Algumas vezes o relato de Isaacson é tão fiel que chega a chocar. Para quem está acostumado com a imagem mágica em torno da figura pública de Steve, a leitura pode ser bem reveladora. Todos concordavam, desde a esposa até os colegas de trabalho, que Jobs era uma pessoa intragável, daquelas difíceis de sobreviver à convivência. Para ele, era tudo ou nada. Ou uma pessoa era genial ou era babaca. Os depoimentos dos funcionários da Apple mostram a tensão que eles sentiam no momento de mostrar seus projetos. Era comum Jobs dizer que o trabalho era uma merda e chamar o autor de idiota. Quando alguém apresentava uma nova idéia, ele descartava em seguida, e voltava uma semana depois apresentando a mesma proposta, mas como se fosse sua. Era extremamente exigente com os detalhes e passava horas decidindo coisas aparentemente banais, como o tom de cinza que seria usado em uma peça ou a placa que seria colocada do banheiro das Lojas Apple. Quem não concordava com a importância dessas coisas irrelevantes não era digno de criar os produtos da Apple. A biografia mostra ainda que Jobs enganou sócios no começo de sua carreira, não tinha nenhum interesse em filantropia e até renegou seu primeiro filho, quando tinha vinte anos, mesmo sabendo que era mesmo dele. Revela que era usuário freqüente de LSD e quase não tomava banho quando jovem. Mais que tudo, o livro mostra que ele era um homem controverso, ainda que considerado um gênio contemporâneo.

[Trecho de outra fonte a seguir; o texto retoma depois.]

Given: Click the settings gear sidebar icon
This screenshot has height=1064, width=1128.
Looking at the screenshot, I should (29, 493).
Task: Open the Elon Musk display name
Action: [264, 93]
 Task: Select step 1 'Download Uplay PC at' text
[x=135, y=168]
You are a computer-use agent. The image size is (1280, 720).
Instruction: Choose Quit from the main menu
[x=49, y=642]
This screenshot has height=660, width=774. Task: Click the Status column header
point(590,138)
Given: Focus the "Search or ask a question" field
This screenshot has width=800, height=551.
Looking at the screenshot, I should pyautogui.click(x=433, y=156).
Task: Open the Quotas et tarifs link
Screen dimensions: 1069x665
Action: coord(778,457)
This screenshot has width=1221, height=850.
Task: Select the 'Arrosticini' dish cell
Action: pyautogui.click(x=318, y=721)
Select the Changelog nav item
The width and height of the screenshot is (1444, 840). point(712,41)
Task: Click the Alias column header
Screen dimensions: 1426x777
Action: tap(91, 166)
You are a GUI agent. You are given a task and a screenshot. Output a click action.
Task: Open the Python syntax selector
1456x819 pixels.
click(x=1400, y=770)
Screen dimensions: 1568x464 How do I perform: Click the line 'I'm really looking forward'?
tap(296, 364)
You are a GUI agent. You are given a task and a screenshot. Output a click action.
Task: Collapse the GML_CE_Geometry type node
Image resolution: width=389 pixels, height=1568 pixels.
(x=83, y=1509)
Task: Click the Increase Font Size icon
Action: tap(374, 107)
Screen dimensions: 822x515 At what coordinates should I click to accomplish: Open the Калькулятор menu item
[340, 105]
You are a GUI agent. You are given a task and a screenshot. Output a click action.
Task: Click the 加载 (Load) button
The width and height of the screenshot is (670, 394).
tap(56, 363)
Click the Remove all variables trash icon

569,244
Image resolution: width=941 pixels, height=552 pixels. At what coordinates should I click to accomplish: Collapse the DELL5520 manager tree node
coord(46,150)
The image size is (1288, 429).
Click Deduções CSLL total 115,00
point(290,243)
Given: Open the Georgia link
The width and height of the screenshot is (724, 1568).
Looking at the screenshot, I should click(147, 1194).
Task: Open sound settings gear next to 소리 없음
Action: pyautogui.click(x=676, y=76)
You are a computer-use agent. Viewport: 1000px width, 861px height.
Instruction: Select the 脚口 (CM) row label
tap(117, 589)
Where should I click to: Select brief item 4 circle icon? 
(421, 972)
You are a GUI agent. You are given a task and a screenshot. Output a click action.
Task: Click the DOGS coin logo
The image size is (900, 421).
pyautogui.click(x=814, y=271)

Ainda assim, a obra não apenas indica, mas explica como Jobs revolucionou a tecnologia e ajudou a criar o mundo como o vemos hoje. Ele pode ser considerado, antes de tudo, o criador do computador doméstico, da animação digital e do tocador de músicas em mp3. Seus produtos não entregavam aos consumidores apenas o que eles queriam, mas sim o que eles precisariam no futuro. As apresentações de cada produto, sempre comandadas por Jobs, eram espetáculos onde ele era o grande showman. Foi capaz de criar a empresa mais valiosa do mundo em poucos anos, ser demitido dela e voltar dez anos depois para resgatá-la da falência, devolvendo a áurea em torno dela assim que anunciou seu retorno.
“Steve Jobs” é, certamente, uma das melhores biografias que já li, graças ao seu relato rico e sincero sobre um personagem complexo e recluso. É algo que levará o leitor noite adentro, sem parar, para acompanhar a vida de Jobs e saciar sua curiosidade por ele. A leitura é muito recomendada para seus fãs, para os fãs de tecnologia, para estudantes de administração, mas também para o público em geral. O livro satisfaz em todos os sentidos, desde o texto em si até a edição, que ganhou uma capa que emita as embalagens dos produtos da Apple, além de um papel macil e agradável. A Companhia das Letras está de parabéns.
Assim como Jobs era apenas um empresário, mas não qualquer empresário, a sua recente biografia autorizada não é apenas um livro, mas sim uma grande biografia.